Attention Pooling is a technique that uses an attention mechanism to dynamically weight the importance of each token in the sequence when generating a single, fixed-size representation. This method allows the model to focus on the most relevant parts of the input, making it particularly effective for tasks where different parts of the input have varying degrees of importance.

This technique showed great performance in several Kaggle NLP competition.

last_hidden_state = outputs[1]

# defining attention pooling
attention_pooling = nn.Sequential(
    nn.Linear(768, 512),            
    nn.Tanh(),                       
    nn.Linear(512, 1),
    nn.Softmax(dim=1)
)

weights = attention(last_hidden_state)
context_vector = torch.sum(weights * last_hidden_state, dim=1)

logits = nn.Linear(config.hidden_size, 1)(context_vector)

Build Your Pooling Strategy

Creating an effective pooling strategy often involves combining different techniques or layers to maximize performance for your specific task.

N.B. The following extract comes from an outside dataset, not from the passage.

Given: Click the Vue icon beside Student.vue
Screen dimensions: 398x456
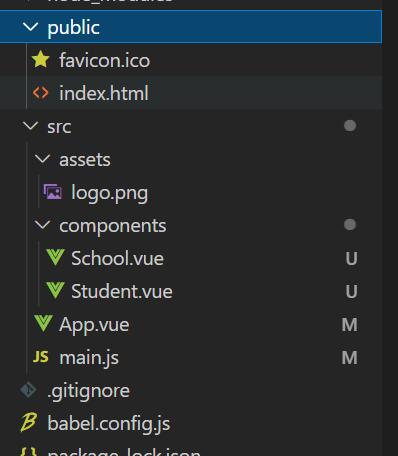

Here are some ways you can build and customize your pooling strategy:

  • Combine CLS Pooling and Mean Pooling: Perform CLS Pooling to capture the contextual information from the first token and Mean Pooling to aggregate information from all tokens. Concatenating the outputs of both techniques can provide a richer representation.
  • Concatenate Different Layers: Experiment with concatenating outputs from different layers of the transformer. For instance, concatenate the last four layers, as suggested by some studies, or try different combinations like the middle layers that capture syntactic information and higher layers for semantic features.
  • Experiment and Iterate: Don’t hesitate to experiment with different pooling strategies and iterate based on performance.